Nothing about those fire-safety laws undermines our analysis; THEY DO NOT REMOTELY BURDEN THE RIGHT OF SELF-DEFENSE as much as an absolute ban on handguns.

Heller, p 60


And now the dissent—the losing side (all 4 remaining justices):

Specifically, there is no indication that the Framers of the Amendment intended to enshrine THE COMMON-LAW RIGHT OF SELF-DEFENSE in the Constitution.

Stephens Dissent , p 2


They admit the right to self-defense exists (not the "self-defense excuse," mind you), they just don’t see it as having been enshrined in the Constitution. So according to the unanimous Supreme Court—all nine Justices—there is a right to self-defense. It is not “abstract” or inchoate. It is real. (For that matter it would still be real if they reversed themselves tomorrow, but that’s another story.)

Nor is the current Court the first to recognize the ancient, obvious and very fundamental right to self-defense (
http://www.davekopel.com/2A/LawRev/Self-Defense-Cases.htmhttp://www.davekopel.com/2A/LawRev/Self-Defense-Cases.htm ).

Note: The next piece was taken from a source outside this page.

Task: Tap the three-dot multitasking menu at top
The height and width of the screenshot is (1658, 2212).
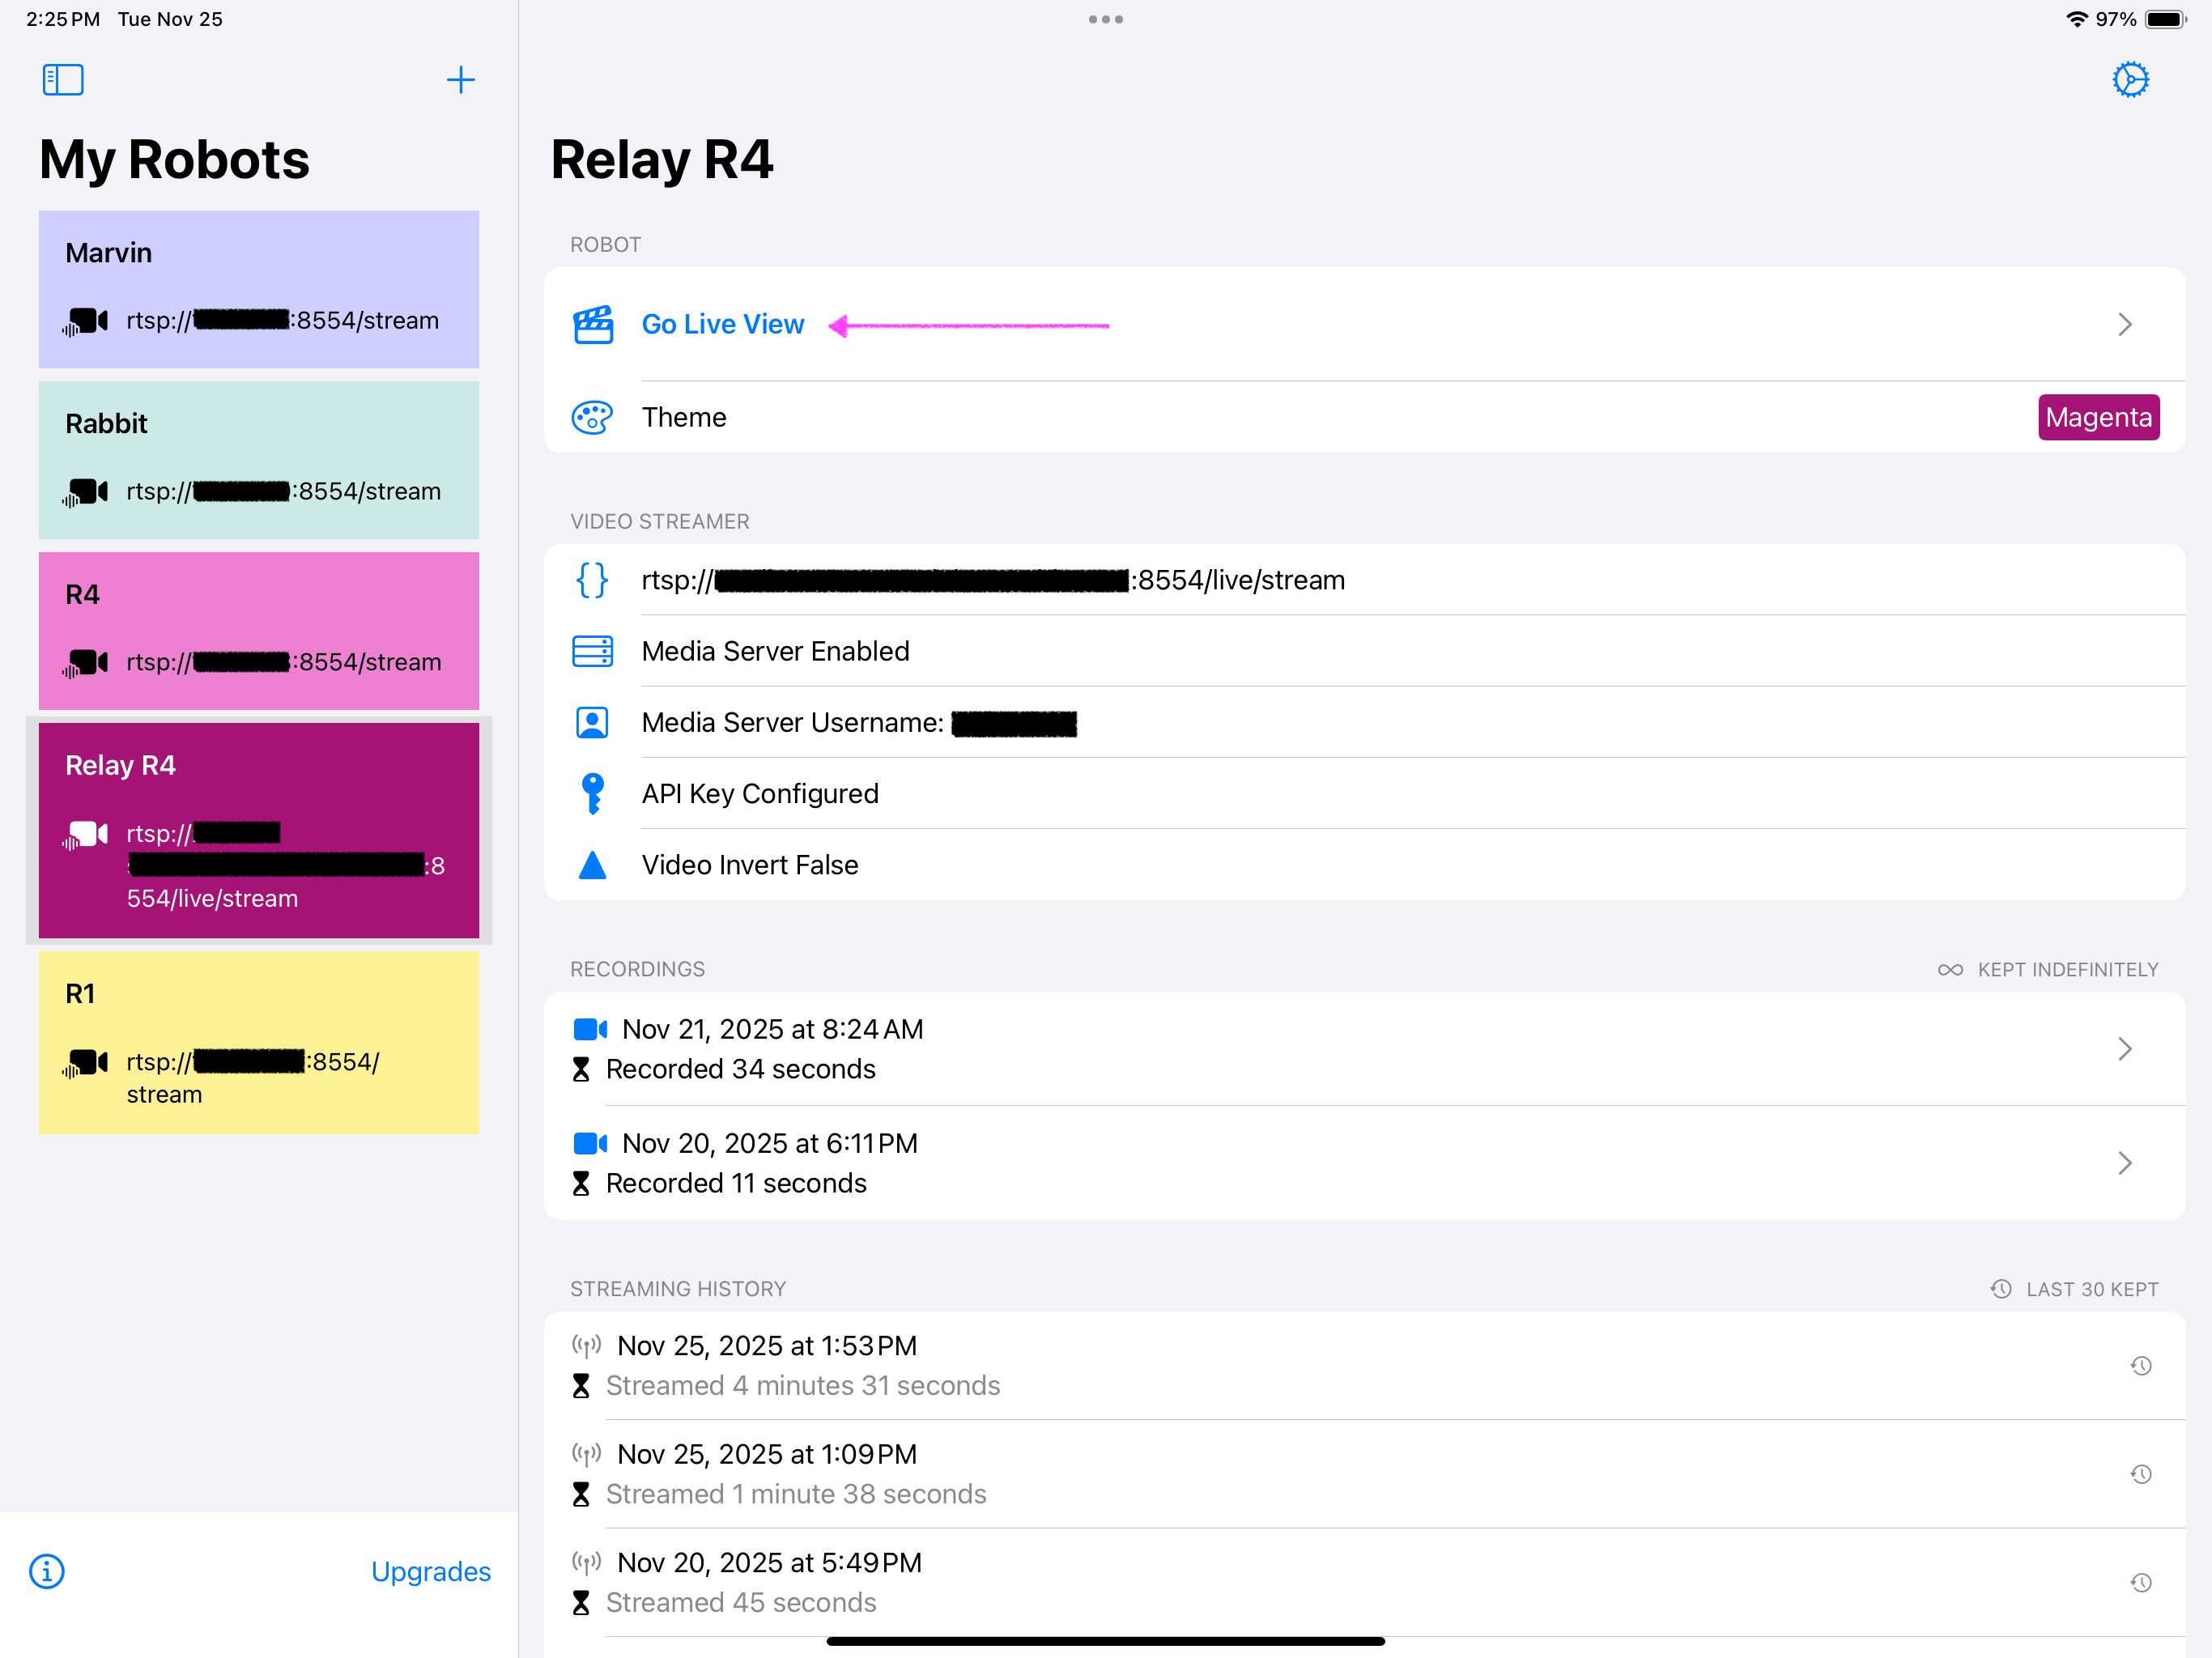Action: click(x=1106, y=20)
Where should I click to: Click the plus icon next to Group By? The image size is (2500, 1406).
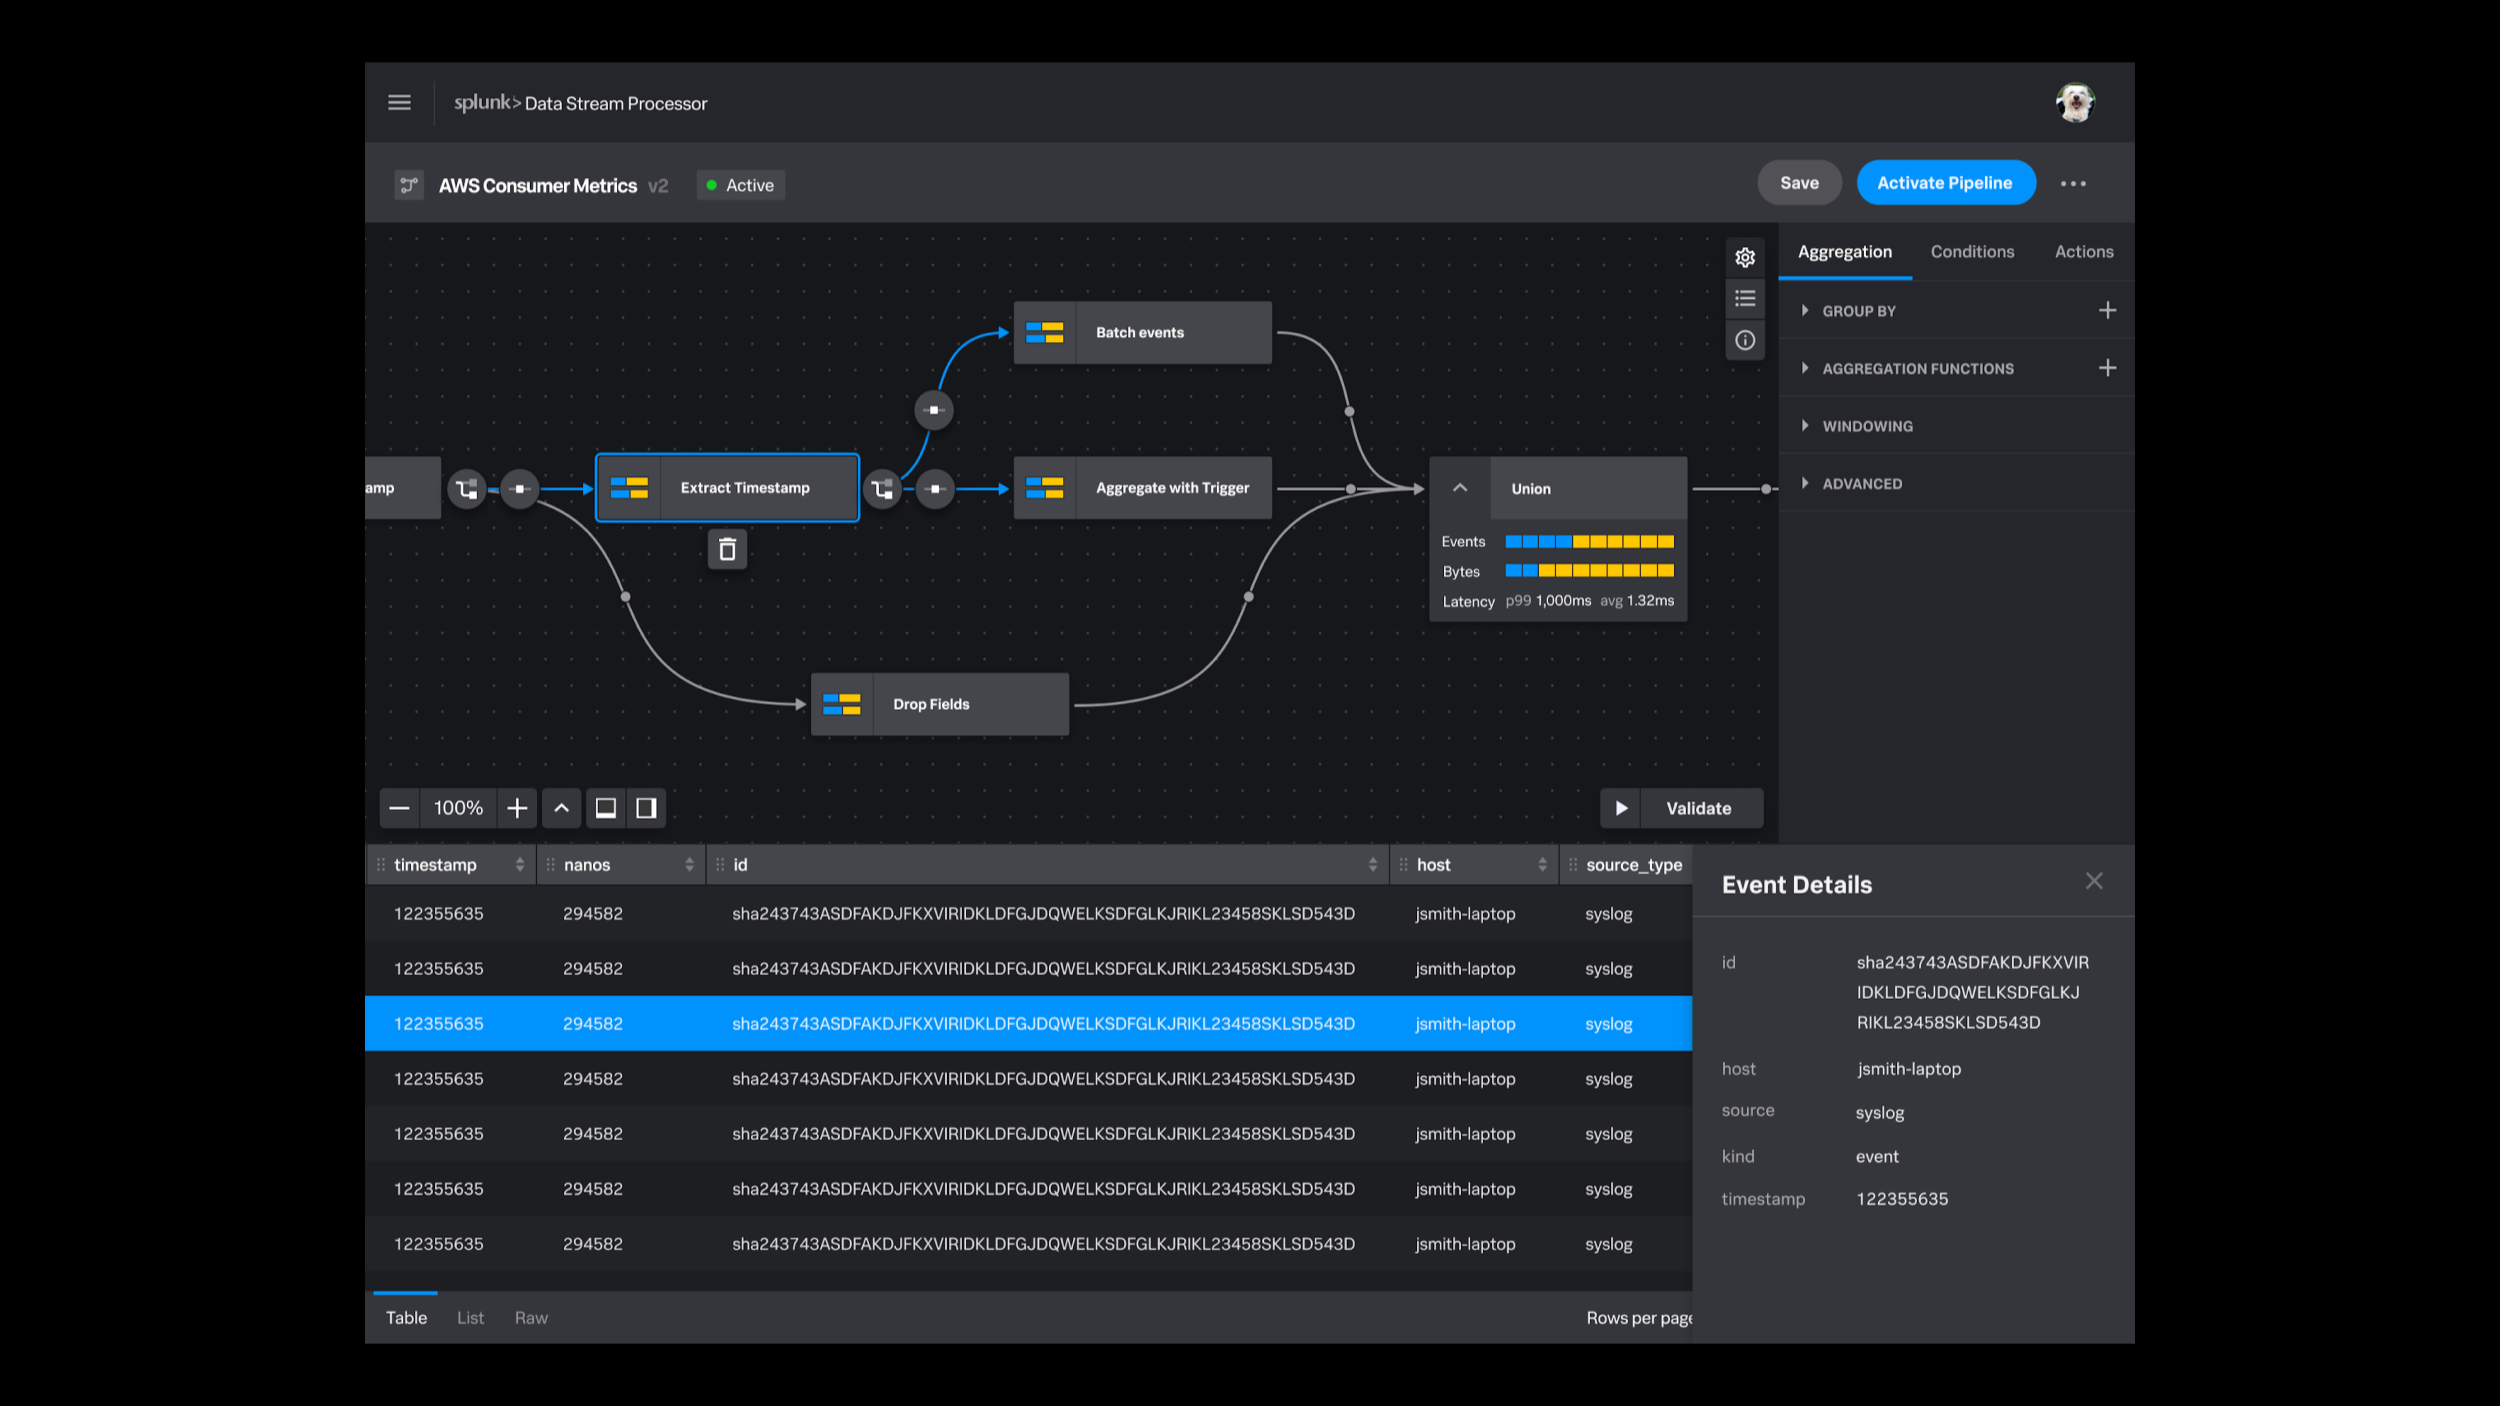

I really hope Sotomayor’s performance was a reflection of her ambition more than of her integrity or intellect. Sure, she may hate the idea of armed self-defense (or even of unarmed self-defense) as many do here. But surely she has read the Heller decision?

It would be better for America not to make Supreme Court candidates testify. The Senate could simply call character witnesses, co-workers, and others who know the candidates to testify. And review candidate legal writings and speeches.

Mandatory perjury prior to ascending to the High Court isn’t the greatest policy.